Extract every line from the rows below that contains the word "arrow". Case counts, so include only lines where it appears with the same capitalization.
────────────────────
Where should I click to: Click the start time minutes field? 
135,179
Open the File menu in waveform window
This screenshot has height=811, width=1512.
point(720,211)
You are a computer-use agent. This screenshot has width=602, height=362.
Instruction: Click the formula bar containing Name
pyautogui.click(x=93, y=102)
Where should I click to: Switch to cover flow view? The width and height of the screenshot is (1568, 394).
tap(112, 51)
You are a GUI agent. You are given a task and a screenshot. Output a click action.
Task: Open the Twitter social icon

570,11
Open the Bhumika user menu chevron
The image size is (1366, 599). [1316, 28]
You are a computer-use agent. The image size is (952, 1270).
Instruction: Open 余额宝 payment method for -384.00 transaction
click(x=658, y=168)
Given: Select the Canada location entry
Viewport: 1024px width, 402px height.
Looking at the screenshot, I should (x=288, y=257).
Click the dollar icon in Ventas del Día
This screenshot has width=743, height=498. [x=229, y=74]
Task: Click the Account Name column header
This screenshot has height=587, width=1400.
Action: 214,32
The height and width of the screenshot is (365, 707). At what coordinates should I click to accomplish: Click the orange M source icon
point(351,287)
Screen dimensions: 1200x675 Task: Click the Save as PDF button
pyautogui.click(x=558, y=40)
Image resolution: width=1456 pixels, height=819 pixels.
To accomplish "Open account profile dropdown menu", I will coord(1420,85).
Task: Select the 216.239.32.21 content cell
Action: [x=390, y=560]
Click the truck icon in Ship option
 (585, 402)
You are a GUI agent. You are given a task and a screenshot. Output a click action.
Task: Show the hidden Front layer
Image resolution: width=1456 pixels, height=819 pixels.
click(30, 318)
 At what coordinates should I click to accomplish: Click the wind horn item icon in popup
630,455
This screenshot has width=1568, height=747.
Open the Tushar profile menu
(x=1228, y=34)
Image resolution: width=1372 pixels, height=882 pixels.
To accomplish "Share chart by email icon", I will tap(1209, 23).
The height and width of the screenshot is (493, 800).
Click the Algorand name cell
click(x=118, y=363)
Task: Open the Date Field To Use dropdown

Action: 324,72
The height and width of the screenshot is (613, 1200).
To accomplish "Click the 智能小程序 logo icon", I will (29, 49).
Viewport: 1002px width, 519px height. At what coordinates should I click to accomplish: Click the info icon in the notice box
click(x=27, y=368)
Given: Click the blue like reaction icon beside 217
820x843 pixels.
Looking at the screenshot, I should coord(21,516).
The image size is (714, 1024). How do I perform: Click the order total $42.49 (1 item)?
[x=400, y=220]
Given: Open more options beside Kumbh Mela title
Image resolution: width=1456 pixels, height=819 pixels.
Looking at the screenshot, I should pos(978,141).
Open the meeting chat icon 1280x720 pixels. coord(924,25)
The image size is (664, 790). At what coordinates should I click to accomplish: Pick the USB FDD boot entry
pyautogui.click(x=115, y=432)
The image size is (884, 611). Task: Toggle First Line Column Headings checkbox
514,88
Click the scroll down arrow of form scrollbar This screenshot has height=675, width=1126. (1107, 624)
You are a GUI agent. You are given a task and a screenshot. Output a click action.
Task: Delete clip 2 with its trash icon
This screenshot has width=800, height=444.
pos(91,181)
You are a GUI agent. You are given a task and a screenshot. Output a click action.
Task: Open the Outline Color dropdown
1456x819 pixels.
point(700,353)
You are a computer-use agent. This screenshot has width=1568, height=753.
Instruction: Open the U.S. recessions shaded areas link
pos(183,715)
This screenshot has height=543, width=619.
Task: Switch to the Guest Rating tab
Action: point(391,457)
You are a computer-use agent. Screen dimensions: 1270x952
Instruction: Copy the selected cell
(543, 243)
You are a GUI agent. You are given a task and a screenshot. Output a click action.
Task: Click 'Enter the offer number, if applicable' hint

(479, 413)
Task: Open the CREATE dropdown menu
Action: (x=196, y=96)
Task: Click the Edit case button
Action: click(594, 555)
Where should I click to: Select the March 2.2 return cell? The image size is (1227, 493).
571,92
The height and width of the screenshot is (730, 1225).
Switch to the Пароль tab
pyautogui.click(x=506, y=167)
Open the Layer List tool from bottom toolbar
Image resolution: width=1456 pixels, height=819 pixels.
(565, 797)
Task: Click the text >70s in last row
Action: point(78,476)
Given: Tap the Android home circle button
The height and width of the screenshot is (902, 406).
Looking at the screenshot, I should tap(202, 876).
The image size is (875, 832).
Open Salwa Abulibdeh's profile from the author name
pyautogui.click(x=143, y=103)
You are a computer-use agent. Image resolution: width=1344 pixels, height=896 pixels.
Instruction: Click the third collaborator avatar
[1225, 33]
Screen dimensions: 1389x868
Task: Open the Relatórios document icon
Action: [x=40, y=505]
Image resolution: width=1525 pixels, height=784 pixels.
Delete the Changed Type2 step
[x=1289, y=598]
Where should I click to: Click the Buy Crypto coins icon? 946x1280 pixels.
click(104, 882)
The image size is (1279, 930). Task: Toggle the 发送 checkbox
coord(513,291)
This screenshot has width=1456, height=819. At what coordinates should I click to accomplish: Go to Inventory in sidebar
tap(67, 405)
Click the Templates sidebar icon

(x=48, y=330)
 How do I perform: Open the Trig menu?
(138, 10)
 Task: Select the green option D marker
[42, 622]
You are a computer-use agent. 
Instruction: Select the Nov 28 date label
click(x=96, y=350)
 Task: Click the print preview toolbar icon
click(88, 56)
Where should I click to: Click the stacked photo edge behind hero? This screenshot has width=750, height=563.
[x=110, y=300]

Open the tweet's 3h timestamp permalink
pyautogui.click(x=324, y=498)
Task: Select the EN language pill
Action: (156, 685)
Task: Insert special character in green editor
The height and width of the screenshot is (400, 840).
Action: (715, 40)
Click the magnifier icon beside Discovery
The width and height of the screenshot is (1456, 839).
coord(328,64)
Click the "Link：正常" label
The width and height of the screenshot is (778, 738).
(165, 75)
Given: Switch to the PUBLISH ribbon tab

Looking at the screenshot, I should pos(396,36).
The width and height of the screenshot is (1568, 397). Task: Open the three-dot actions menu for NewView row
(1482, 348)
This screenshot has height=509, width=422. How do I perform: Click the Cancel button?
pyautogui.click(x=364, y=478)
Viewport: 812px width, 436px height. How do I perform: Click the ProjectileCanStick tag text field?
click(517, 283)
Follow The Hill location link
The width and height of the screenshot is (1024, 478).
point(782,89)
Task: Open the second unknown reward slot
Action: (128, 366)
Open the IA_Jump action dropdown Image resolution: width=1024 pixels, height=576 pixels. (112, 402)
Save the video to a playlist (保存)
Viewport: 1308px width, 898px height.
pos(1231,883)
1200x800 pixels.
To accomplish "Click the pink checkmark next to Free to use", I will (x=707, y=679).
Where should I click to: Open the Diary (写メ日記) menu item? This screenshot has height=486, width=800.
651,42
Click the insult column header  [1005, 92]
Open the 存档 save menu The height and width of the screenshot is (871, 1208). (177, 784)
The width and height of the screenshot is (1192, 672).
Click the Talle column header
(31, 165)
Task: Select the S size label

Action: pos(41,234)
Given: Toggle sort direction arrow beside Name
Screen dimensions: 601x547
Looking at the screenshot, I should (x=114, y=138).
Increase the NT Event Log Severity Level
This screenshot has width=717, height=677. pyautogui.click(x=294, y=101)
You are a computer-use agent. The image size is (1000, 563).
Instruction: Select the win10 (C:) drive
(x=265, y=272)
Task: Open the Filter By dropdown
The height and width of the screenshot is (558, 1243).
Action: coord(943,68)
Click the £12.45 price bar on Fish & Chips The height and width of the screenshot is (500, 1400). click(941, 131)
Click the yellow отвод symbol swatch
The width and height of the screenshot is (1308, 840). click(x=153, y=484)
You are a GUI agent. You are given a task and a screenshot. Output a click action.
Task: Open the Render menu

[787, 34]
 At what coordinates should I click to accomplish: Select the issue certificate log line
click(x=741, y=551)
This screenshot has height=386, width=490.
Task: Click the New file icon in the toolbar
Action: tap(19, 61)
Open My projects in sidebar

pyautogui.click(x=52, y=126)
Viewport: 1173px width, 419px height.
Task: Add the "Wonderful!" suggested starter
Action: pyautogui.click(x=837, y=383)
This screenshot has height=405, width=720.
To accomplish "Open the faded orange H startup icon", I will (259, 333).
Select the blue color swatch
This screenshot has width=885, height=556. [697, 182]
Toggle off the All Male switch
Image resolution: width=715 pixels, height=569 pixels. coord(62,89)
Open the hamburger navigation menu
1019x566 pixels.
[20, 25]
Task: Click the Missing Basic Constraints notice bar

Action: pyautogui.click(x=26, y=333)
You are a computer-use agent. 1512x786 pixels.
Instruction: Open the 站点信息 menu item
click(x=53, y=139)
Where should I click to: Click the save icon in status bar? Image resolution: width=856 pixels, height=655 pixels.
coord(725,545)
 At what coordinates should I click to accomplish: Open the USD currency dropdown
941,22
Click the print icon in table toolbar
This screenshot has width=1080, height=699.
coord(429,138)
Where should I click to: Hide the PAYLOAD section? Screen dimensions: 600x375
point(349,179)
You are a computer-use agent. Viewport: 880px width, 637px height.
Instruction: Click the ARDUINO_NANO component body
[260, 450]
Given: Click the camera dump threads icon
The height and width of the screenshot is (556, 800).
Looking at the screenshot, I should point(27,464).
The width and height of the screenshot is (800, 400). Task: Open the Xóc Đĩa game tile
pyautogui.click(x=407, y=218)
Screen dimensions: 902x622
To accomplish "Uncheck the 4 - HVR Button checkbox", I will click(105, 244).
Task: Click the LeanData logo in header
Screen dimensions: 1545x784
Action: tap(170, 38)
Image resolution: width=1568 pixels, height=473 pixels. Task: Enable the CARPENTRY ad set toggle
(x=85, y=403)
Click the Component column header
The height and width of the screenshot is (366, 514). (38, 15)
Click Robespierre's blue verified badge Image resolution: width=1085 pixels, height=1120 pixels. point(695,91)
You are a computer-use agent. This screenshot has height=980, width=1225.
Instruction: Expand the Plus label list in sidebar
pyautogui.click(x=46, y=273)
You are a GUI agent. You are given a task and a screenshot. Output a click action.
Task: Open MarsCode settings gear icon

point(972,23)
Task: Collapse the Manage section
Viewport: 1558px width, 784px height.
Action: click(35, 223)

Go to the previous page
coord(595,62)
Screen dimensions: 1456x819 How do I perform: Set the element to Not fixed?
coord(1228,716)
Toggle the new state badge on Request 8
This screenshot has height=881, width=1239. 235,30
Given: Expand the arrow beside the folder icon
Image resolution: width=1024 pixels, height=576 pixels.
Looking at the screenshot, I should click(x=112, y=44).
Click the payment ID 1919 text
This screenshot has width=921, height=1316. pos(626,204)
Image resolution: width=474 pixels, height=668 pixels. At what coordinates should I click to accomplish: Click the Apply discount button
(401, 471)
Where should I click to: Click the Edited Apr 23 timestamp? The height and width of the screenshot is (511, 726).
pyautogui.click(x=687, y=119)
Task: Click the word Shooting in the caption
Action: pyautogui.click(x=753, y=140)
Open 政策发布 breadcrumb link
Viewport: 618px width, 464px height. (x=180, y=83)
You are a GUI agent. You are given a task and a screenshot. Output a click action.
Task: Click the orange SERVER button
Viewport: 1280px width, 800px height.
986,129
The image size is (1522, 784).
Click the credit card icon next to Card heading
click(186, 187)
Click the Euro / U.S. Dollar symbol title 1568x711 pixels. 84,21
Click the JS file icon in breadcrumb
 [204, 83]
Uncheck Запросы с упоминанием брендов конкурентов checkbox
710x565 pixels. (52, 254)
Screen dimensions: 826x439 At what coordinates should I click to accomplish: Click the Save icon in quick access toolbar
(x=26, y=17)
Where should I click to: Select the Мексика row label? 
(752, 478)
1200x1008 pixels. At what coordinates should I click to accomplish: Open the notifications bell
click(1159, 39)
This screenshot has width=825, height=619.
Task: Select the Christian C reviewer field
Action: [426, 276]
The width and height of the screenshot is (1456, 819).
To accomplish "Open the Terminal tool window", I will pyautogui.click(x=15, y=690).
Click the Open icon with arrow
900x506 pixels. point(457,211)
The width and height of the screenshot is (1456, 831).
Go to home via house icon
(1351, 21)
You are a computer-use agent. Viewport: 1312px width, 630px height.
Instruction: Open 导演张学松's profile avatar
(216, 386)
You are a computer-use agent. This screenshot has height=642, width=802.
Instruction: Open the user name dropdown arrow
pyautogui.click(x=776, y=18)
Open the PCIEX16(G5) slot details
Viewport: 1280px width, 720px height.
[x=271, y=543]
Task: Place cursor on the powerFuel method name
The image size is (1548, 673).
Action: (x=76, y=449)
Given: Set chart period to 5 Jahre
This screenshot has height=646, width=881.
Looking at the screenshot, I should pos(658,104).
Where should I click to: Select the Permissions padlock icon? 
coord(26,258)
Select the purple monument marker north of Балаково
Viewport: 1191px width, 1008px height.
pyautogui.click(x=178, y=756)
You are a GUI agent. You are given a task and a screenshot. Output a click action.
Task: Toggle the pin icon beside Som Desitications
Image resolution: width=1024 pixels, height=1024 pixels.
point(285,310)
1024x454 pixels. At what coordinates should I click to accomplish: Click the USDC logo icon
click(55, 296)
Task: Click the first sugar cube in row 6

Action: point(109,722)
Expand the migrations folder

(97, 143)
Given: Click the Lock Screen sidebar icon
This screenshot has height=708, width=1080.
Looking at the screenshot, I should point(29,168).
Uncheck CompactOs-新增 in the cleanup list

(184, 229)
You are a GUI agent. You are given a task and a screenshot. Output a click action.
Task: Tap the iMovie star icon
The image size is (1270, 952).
────────────────────
SOLUTION FOR THIS PROBLEM
Click the scroll down arrow of form scrollbar This screenshot has height=675, width=1126. (1107, 624)
Given: Toggle sort direction arrow beside Name
Given: Expand the arrow beside the folder icon
Click the Open icon with arrow
Instruction: Open the user name dropdown arrow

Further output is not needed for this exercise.